Source:  http://www.rahana.org/archives/41847

dimanche 27 juin 2010

L’état physique terrible d’Issa Saharkhiz à la prison de Radjaï Shahr

Samedi 26 juin 2010. Suivant Kalame, Issa Saharkhiz est dans un état physique terrible à la prison de Radjaï Shahr. Les autorités de la prison ont refusé de le transférer à l’infirmerie et, en dépit de la détérioration de son état, ils ne lui ont fourni que quelques médicaments de base, inappropriés pour son traitement.

Issa Saharkhiz, journaliste emprisonné depuis un an sans procès, souffre d’hypotension artérielle et s’est évanoui pour la deuxième fois ; il a été transféré en soins intensifs à l’hôpital.

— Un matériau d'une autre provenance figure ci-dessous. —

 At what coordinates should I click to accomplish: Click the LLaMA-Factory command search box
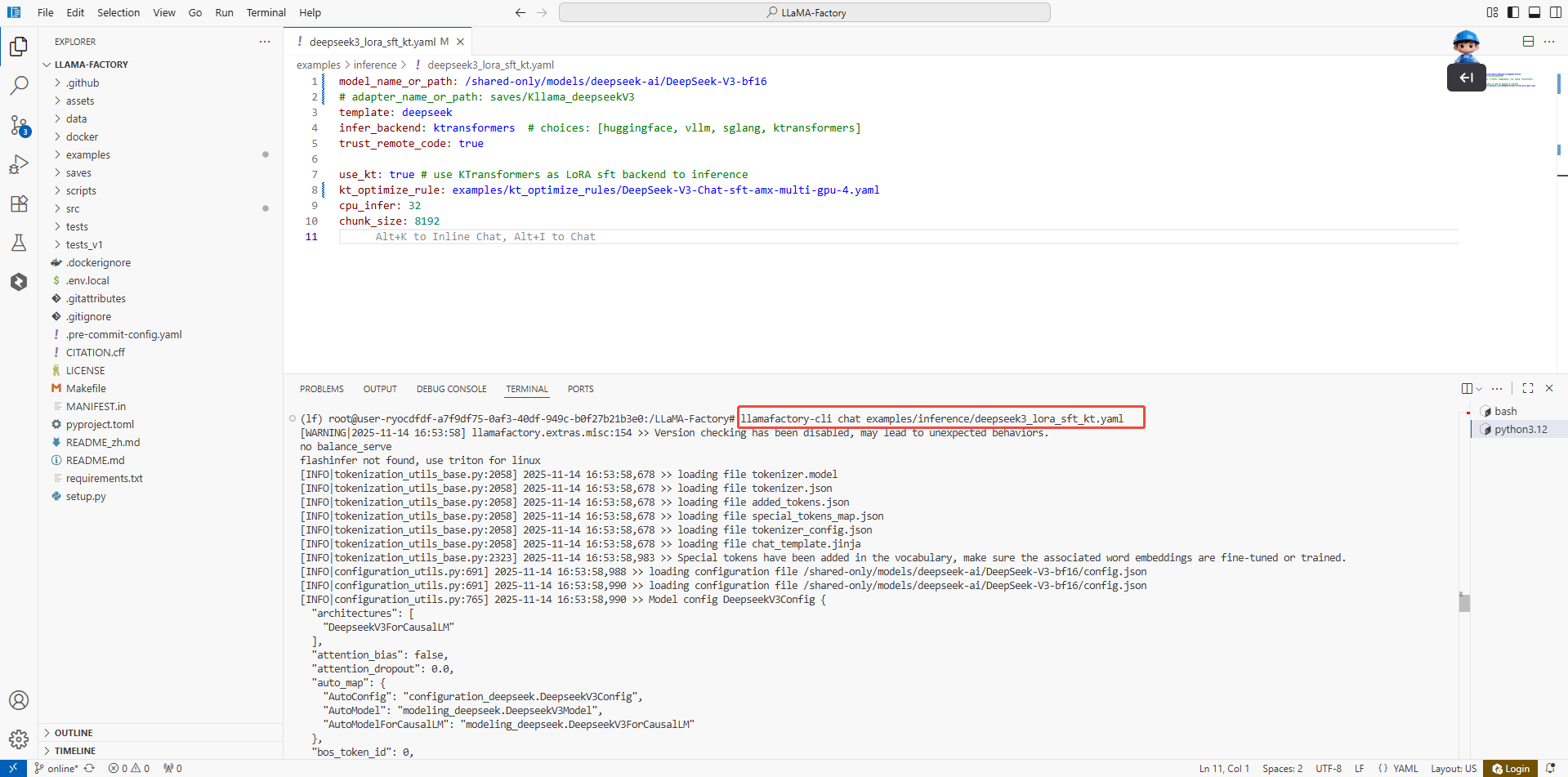tap(804, 12)

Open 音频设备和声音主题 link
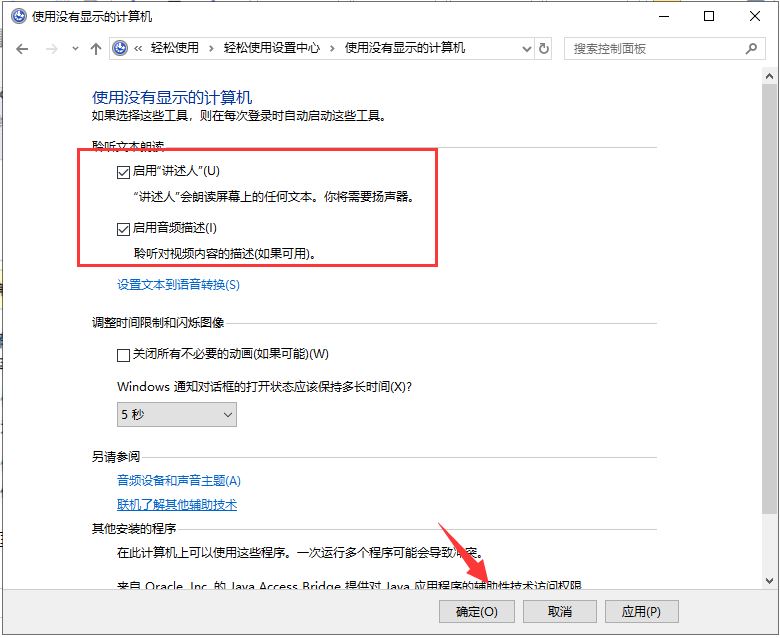(x=179, y=481)
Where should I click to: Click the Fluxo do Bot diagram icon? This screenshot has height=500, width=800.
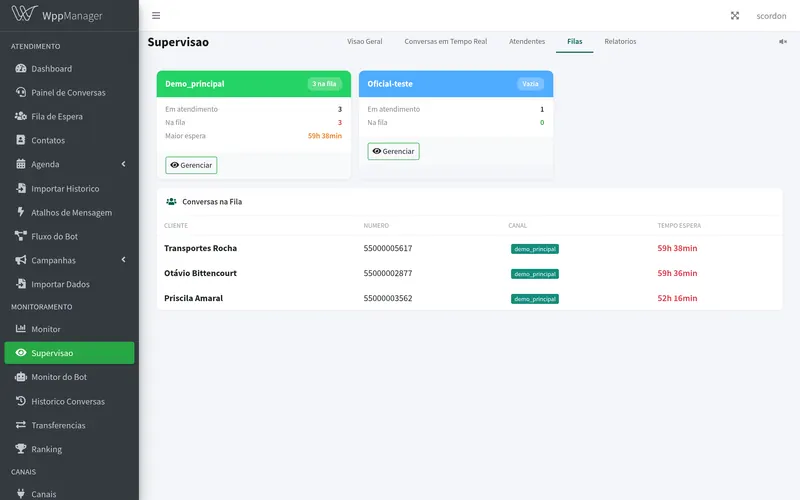click(x=21, y=236)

Son fils, Mehdi Saharkhiz , a déclaré qu’il ne bénéficiait pas d’un traitement approprié en prison et que l’historique médical de son père à savoir une hypotension artérielle sévère requérait un traitement spécifique et le suivi d’un spécialiste. Mehdi Saharkhiz a ajouté que, bien que le moins que l’on puisse dire des conditions médicales de Radjaï Shahr est qu’elles sont inférieures à la norme, on a malheureusement refusé à son père une permission pour raison médicale pour lui permettre d’être traité.

Mehdi Saharkhiz a souligné que même avant le transfert de son père à Radjaï Shahr, il était très difficile de lui rendre visite. Il a ajouté que ce n’était pas particulier à sa famille et que beaucoup d’autres familles de prisonniers politiques comme celles de Zeydabadi et Bastani étaient contraintes à de longues heures de voyage pour rendre visite à leurs proches emprisonnés ; avec l’application d’un nouveau règlement, les épouses de prisonniers politiques ne pouvant rendre visite à leurs époux qu’une semaine sur deux, il est encore plus difficile pour les familles de voir leurs proches lors de grandes occasions comme la fête des pères.

Mehdi Saharkhiz répète que les prisonniers de Radjaï Shahr sont privés de soins médicaux et ajoute que même si l’état de santé de son père s’est détérioré, les autorités de la prison refusent de le transférer à l’infirmerie et se contentent de lui fournir des médicaments de base.